Archive for the ‘Highways, Roads, etc.’ Category

New Improved Car Boot Law Proposed

Tuesday, January 26th, 2010

A new law allowing municipalities greater power to use immobilization devices, often called “car boots” for parking ticket scofflaws has been recommended for passage by committee, and is now available to be scheduled for a full Senate vote. 2009 Senate Bill 297 would permit a municipality to immobilize a car if the owner has three or more outstanding parking tickets which are at least 28 days old. In order to get his car back, the owner would have to pay the outstanding fees, as well as costs associated with the immobilization, and any subsequent towing and impoundment. Municipalities could eventually sell the car in an attempt to recover their costs under certain circumstances. (This assumes the car has any value – and if it did wouldn’t you think the owner would reclaim it?). This law is similar to 2007 Assembly Bill 618 which failed to pass in 2008. I’ll keep this blog updated if the Senate votes on the bill and we get any closer to a law. You can check out the bill and the legislative analysis at:

Plain Language trumps in January appellate court decision re highway discontinuance (recommended for publication).
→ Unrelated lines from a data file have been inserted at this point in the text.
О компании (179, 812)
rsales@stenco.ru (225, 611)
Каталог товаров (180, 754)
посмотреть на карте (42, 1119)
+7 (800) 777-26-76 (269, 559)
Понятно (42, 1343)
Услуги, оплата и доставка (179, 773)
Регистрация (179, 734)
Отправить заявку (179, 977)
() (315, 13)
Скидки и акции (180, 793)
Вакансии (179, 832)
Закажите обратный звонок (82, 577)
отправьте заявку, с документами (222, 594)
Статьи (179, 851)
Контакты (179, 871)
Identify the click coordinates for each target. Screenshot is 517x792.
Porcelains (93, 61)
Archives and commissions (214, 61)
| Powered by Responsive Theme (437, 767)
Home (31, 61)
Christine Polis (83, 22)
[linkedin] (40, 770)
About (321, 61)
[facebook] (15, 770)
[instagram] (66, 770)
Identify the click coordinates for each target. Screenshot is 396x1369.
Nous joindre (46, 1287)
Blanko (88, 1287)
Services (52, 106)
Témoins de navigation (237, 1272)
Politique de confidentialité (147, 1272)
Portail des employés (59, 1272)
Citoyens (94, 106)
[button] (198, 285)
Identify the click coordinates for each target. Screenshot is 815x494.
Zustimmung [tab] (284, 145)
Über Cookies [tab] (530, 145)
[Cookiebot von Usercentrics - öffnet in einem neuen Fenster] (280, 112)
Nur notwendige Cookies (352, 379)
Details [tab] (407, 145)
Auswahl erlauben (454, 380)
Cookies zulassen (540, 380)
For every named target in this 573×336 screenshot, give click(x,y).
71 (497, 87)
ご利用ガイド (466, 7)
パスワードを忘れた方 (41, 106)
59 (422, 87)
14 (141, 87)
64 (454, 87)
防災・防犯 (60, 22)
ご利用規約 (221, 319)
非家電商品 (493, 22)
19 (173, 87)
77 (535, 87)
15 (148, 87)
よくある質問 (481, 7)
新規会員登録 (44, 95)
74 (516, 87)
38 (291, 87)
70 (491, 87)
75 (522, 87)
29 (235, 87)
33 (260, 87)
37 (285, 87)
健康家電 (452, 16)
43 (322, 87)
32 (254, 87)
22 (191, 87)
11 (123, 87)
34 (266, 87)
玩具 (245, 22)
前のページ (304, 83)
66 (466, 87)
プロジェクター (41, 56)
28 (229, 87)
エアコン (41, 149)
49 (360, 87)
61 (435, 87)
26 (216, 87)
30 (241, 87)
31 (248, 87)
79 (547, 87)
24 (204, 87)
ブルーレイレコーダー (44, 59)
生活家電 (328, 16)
Wednesday, January 13th, 2010

In Dawson v. the Town of Cedarburg,2009AP120, the Dawsons had applied to the Towns of Jackson (Washington County) and Cedarburg (Ozaukee County) to discontinue a road.  The two town boards met in a joint session, with five members of the Jackson Town Board in attendance, and three members of the Cedarburg Town Board in attendance.  The vote, along town board lines, was 5 to 3 to discontinue the highway as the Dawsons wished.  The Town of Cedarburg appealed.  In an opinion issued January 6, 2010, in an apparent issue of first impression, the court was faced with the following language in Wis. Stat. 82.21(2): “…the governing bodies of the municipalities, acting together, shall proceed under ss. 82.10 to 82.13.”  Cedarburg contended that this meant each town board must approve the discontinuance, rather than a simple majority of both boards.  The court focused on the words “acting together,” and based on an analogous but unrelated statute and a Minnesota case that they found helpful, decided that “acting together” is plain on its face and requires a majority of both boards, not separate approval by each board.